* _What is required_:
Please find every line in the entries below that contains the string "Image", and copy it.

Records excerpted from a collection:
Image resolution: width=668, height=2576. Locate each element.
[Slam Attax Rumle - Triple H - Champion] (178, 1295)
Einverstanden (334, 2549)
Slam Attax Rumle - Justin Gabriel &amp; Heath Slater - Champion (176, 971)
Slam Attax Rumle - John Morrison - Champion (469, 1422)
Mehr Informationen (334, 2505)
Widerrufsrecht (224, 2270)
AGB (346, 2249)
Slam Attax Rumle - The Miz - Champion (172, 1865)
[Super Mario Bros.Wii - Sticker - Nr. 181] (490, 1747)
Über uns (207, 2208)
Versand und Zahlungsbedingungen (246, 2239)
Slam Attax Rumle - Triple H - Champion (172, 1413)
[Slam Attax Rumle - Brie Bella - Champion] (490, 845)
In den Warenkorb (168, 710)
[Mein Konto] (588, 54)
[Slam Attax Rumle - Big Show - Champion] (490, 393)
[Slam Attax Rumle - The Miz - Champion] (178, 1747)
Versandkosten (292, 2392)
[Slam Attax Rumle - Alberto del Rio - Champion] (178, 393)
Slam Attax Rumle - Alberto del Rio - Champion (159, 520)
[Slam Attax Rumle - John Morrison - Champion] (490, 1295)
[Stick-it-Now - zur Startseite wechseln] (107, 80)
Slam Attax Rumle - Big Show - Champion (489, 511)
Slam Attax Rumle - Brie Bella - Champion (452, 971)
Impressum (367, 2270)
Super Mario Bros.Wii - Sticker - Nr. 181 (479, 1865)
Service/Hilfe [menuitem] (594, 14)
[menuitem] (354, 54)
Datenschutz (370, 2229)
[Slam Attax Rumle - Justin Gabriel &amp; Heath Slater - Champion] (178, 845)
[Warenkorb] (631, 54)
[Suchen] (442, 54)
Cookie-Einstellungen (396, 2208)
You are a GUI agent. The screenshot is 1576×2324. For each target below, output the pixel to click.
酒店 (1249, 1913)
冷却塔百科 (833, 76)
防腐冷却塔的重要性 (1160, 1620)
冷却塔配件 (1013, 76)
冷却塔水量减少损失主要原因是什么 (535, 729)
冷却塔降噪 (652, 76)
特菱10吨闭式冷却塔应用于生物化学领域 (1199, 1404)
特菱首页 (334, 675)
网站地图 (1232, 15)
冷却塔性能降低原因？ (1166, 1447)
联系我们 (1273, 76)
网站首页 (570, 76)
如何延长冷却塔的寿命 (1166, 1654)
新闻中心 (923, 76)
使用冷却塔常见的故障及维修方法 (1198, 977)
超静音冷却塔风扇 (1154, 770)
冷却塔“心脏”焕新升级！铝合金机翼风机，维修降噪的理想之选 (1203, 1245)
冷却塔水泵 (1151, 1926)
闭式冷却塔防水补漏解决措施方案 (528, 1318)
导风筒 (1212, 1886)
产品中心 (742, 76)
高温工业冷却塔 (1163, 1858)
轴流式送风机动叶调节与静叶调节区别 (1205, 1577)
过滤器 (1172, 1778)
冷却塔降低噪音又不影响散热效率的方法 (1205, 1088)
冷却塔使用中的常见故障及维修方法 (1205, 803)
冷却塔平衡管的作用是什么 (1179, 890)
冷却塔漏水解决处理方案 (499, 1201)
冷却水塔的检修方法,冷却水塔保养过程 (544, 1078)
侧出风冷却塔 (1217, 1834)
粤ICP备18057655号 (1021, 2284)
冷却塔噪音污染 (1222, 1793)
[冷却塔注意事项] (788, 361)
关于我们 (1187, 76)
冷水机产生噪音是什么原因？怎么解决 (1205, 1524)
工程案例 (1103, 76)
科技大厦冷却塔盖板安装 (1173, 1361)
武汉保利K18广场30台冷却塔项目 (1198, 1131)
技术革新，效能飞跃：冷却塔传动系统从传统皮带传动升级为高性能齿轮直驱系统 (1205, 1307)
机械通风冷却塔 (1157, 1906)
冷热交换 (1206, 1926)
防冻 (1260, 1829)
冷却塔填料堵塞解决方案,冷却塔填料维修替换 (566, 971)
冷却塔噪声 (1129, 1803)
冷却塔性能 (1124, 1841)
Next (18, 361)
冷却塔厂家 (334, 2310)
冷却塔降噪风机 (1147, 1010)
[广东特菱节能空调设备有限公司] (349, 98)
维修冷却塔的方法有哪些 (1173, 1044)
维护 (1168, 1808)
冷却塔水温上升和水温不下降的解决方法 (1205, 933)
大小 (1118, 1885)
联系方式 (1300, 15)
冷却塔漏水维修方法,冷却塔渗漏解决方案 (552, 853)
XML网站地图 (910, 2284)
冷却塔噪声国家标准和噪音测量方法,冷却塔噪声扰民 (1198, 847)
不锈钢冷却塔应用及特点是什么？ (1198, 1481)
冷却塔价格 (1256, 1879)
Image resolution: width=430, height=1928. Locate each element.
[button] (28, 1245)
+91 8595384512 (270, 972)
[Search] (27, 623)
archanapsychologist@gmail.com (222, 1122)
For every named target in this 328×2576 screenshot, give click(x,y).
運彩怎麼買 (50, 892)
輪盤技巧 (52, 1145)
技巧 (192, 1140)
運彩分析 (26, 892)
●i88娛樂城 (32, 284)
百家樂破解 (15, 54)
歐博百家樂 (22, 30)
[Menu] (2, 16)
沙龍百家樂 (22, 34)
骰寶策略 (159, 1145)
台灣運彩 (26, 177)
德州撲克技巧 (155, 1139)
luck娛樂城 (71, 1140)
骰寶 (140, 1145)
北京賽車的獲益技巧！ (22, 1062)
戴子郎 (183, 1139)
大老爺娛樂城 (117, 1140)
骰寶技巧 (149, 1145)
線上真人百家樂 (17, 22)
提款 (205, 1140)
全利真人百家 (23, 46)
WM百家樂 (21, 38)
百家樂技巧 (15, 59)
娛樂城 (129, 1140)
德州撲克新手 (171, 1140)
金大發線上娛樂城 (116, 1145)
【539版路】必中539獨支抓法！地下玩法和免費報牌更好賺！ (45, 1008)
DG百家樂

* _Answer to the problem_:
Image resolution: width=668, height=2576. Locate each element.
Image resolution: width=430, height=1928. Locate each element.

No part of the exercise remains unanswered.